It took three visits and lots of waiting before I got in— and I didn’t even score a seat. I arrived a half hour before the restaurant opened, at 9:30 a.m., to find the line already extending down 10th Street toward 3rd Avenue. About twenty people were ahead of me, but as I stood nervously waiting, the line grew in the middle as clumps of diners arrived and took their positions with friends who had been saving places. By the time customers were guided inside at precisely at 10 a.m., I learned I would have to wait for a second seating.
Communal dining, even at four-tops, is the rule at most dim sum establishments, a policy more recently adopted by bistros with communal tables. I asked the greeter if I could take the empty seat at a table for four occupied by three diners. She said no, but offered the bar, where I could stand and eat since there are no stools. I readily accepted the arrangement, since it allowed me to peer into the kitchen.
The interior looks very different from the dim sum palaces of Chinatown, Sunset Park, and Flushing. Square tables dominate a room flooded with light, minimally decorated with wooden lattices that divide the main dining room from a smaller side room adorned with stylized dragon medallions. A kitchen that wraps around the main room — largely invisible to most diners — accommodates eight white-coated cooks who worked rapidly, with steely concentration.
The menu is a check-off grid of dim sum listing over twenty varieties, categorized by steamed, pan-fried, baked, deep-fried, and blanched selections, in addition to rice rolls and congee. Portions and prices from $3.75 to $5.50 a plate are comparable to those at local dim sum spots, if a bit more expensive. This made me wonder: How does a business with far fewer seats afford high rents and staff, especially when dim sum is so labor-intensive? (Maybe a price hike looms in the near future.)
I checked off my order and looked on as it was assembled. Giant floppy sheets of what would become noodles were quickly made into steamed shrimp rice rolls. The noodles were thick and opalescent, yet shrimp were smaller than those at Joy Luck Palace or Royal Seafood, both on Mott Street. Nevertheless, these rolls are definitely worth ordering.
Not so the char siu bao, baked pork buns sometimes called Chinese hamburgers. I’d heard a woman in front of me in line raving about them, but when the trio arrived they were smallish, dusted on top with lots of granulated sugar — too sweet by a country kilometer.
I tried to order chicken feet in abalone sauce, but my waitress told me the kitchen had run out. At least they were on the menu. I feared the restaurant would omit things like chicken feet — thought to be unappealing to Western diners, as they had reportedly done with some liver-bearing dim sum sold by the chain in Asia.
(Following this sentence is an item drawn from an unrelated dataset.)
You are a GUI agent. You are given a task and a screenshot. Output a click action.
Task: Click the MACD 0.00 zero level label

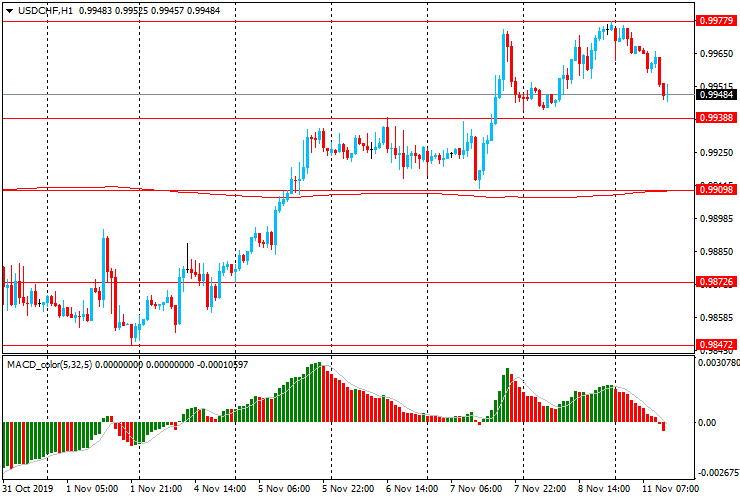click(x=706, y=423)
The best thing I ate was deep-fried eggplant filled with shrimp, the crisp-skinned purple vegetable presented in three thick slices, each topped with a rubbery shrimp ball. It was pure deliciousness. Steamed beef ball in bean curd skin dressed in a translucent gravy was also appealing. Har gow — shrimp dumplings in the shape of a frilled bonnet —were standard issue.
While I’d gone to Tim Ho Wan with skepticism, I learned that it was on par with dim sum destinations around the city, with some dishes better, others not quite so good. With so many visitors already, why do long waits persist? Diners want to taste for themselves how an import with accolades compares to local fare. Culinary curiosity paired with diners’ quest for value is a powerful force.